▶ Job item
Switch "Describe" to "Explain" in the items from the first one up to and including the line with "at that location.", keeping everything else unchanged and leaving out the pictures.
(Beginning of Input data)
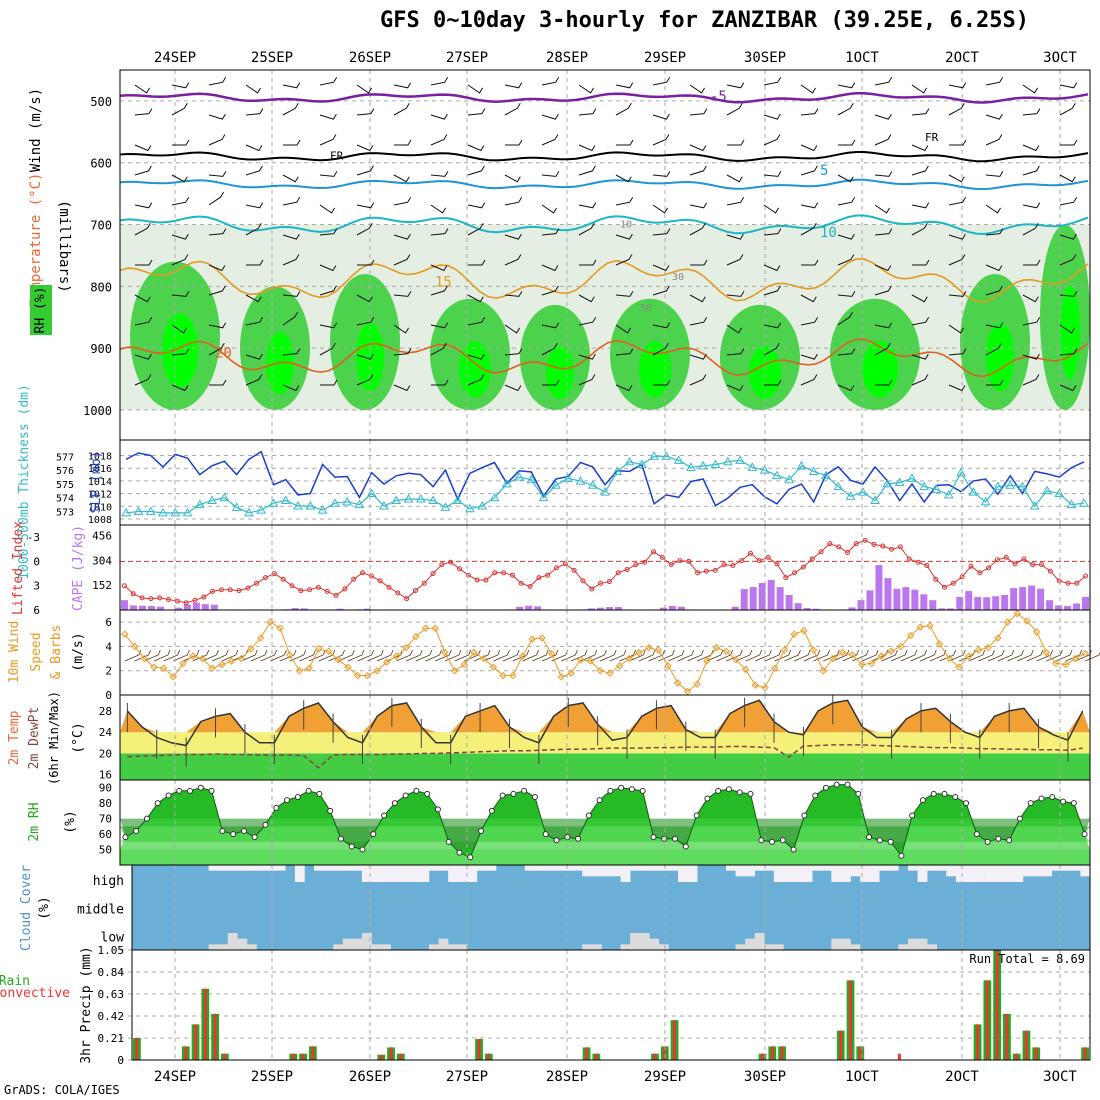  What do you see at coordinates (41, 310) in the screenshot?
I see `rh-legend-swatch` at bounding box center [41, 310].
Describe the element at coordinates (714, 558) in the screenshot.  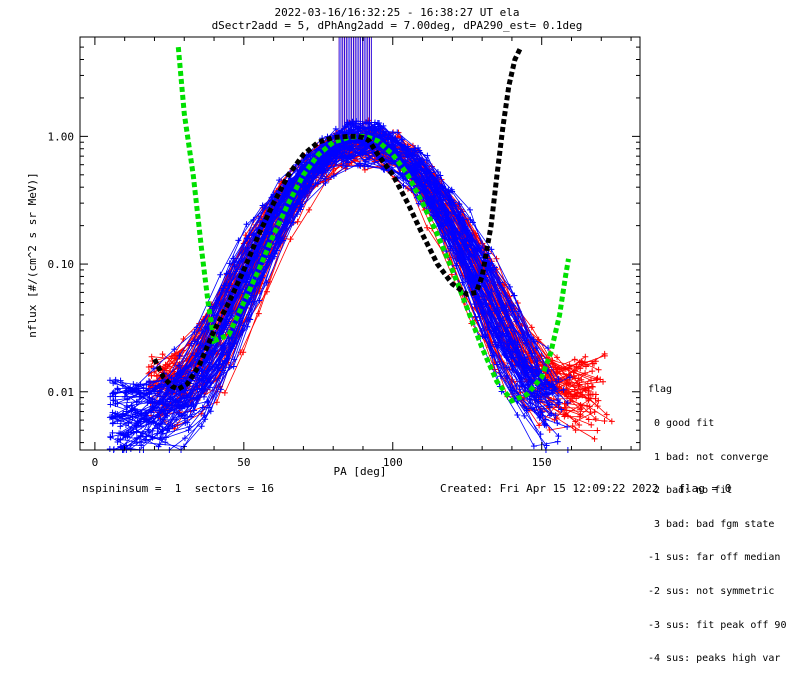
I see `legend-item: -1 sus: far off median` at that location.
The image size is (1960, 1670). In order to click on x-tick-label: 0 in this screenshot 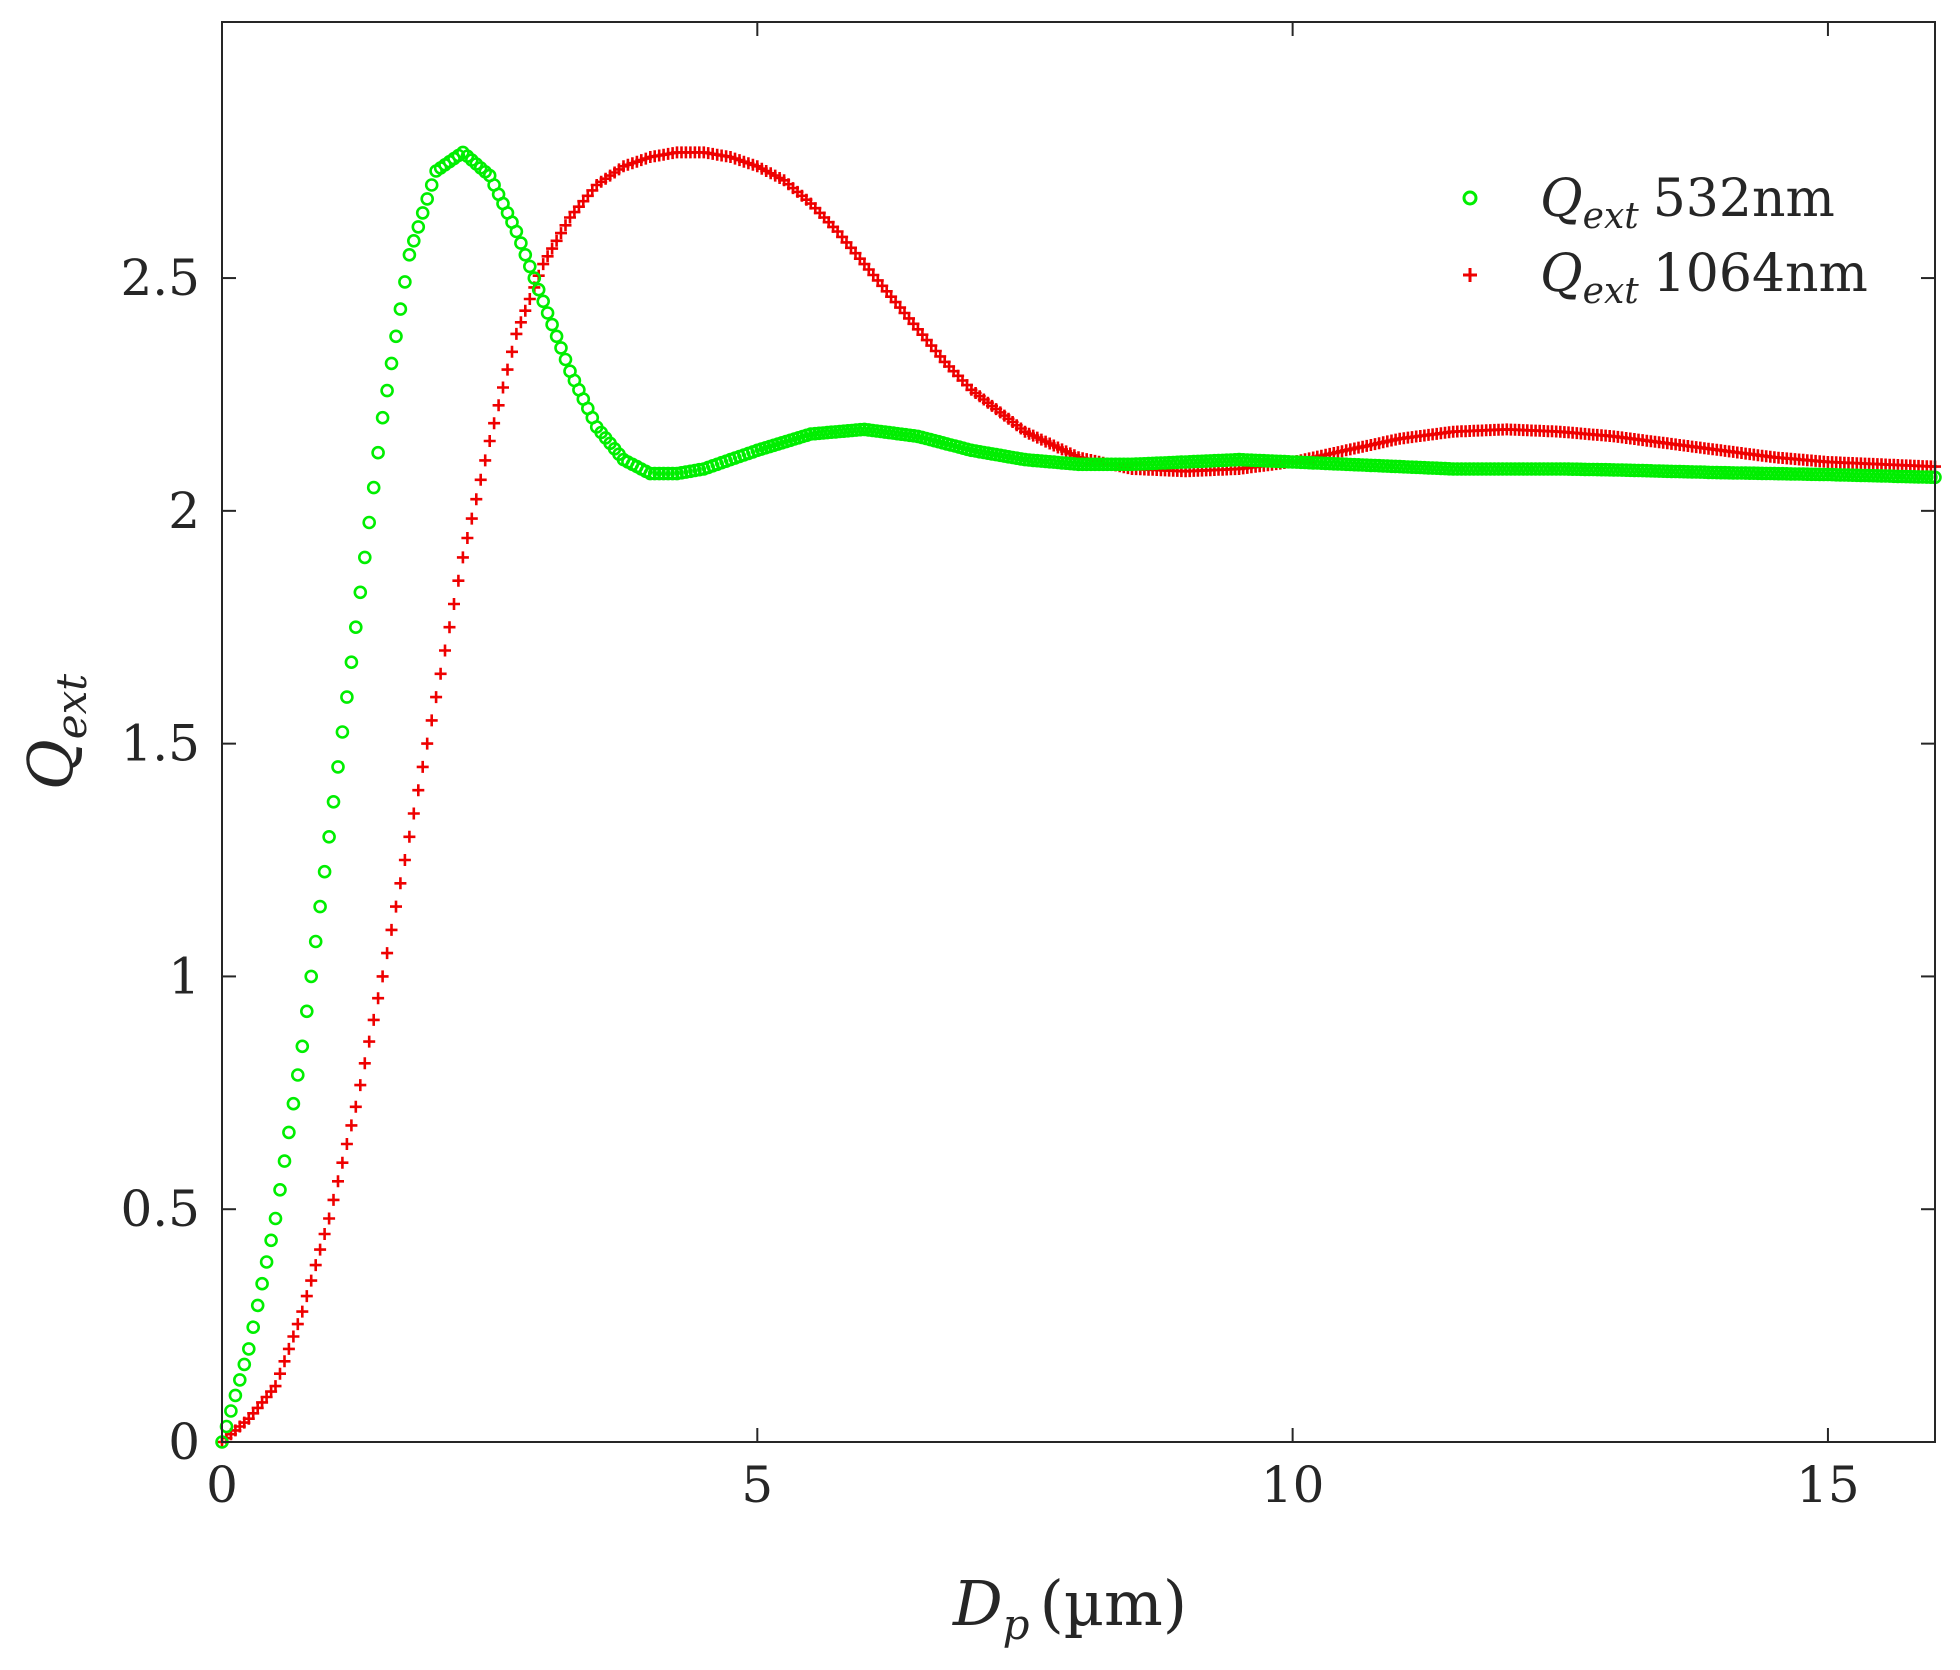, I will do `click(222, 1485)`.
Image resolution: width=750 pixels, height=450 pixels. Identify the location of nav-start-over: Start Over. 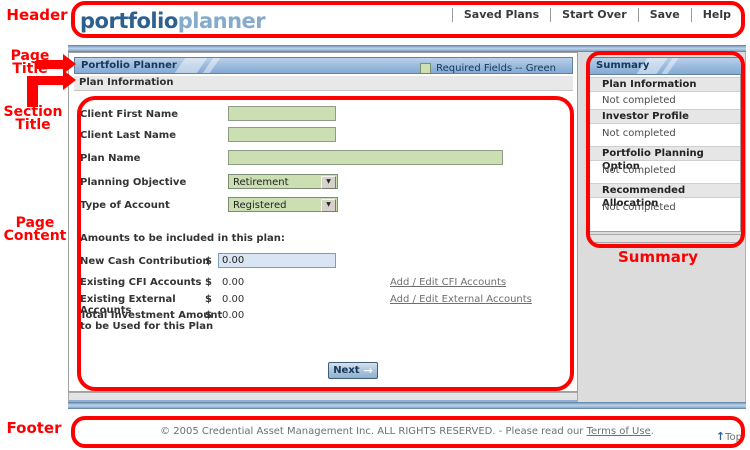
(594, 15).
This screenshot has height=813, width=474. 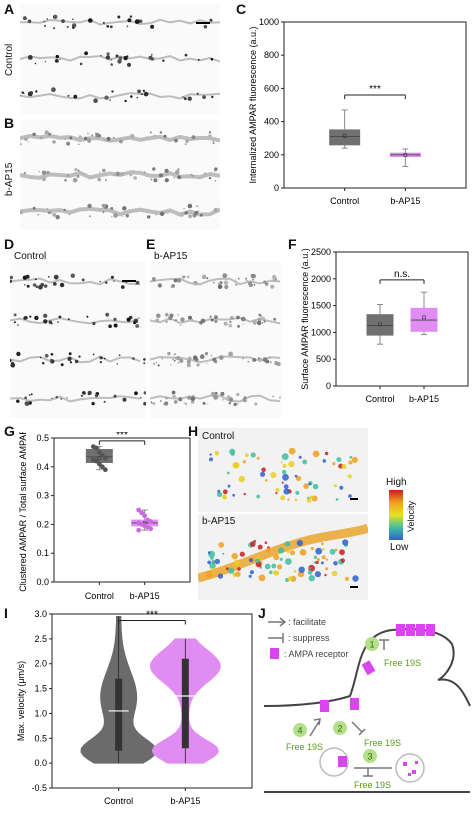 I want to click on significance-label: n.s., so click(x=402, y=274).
(End of Input data)
▶ Answer space
  What do you see at coordinates (41, 310) in the screenshot?
I see `rh-legend-swatch` at bounding box center [41, 310].
Explain the element at coordinates (714, 558) in the screenshot.  
I see `legend-item: -1 sus: far off median` at that location.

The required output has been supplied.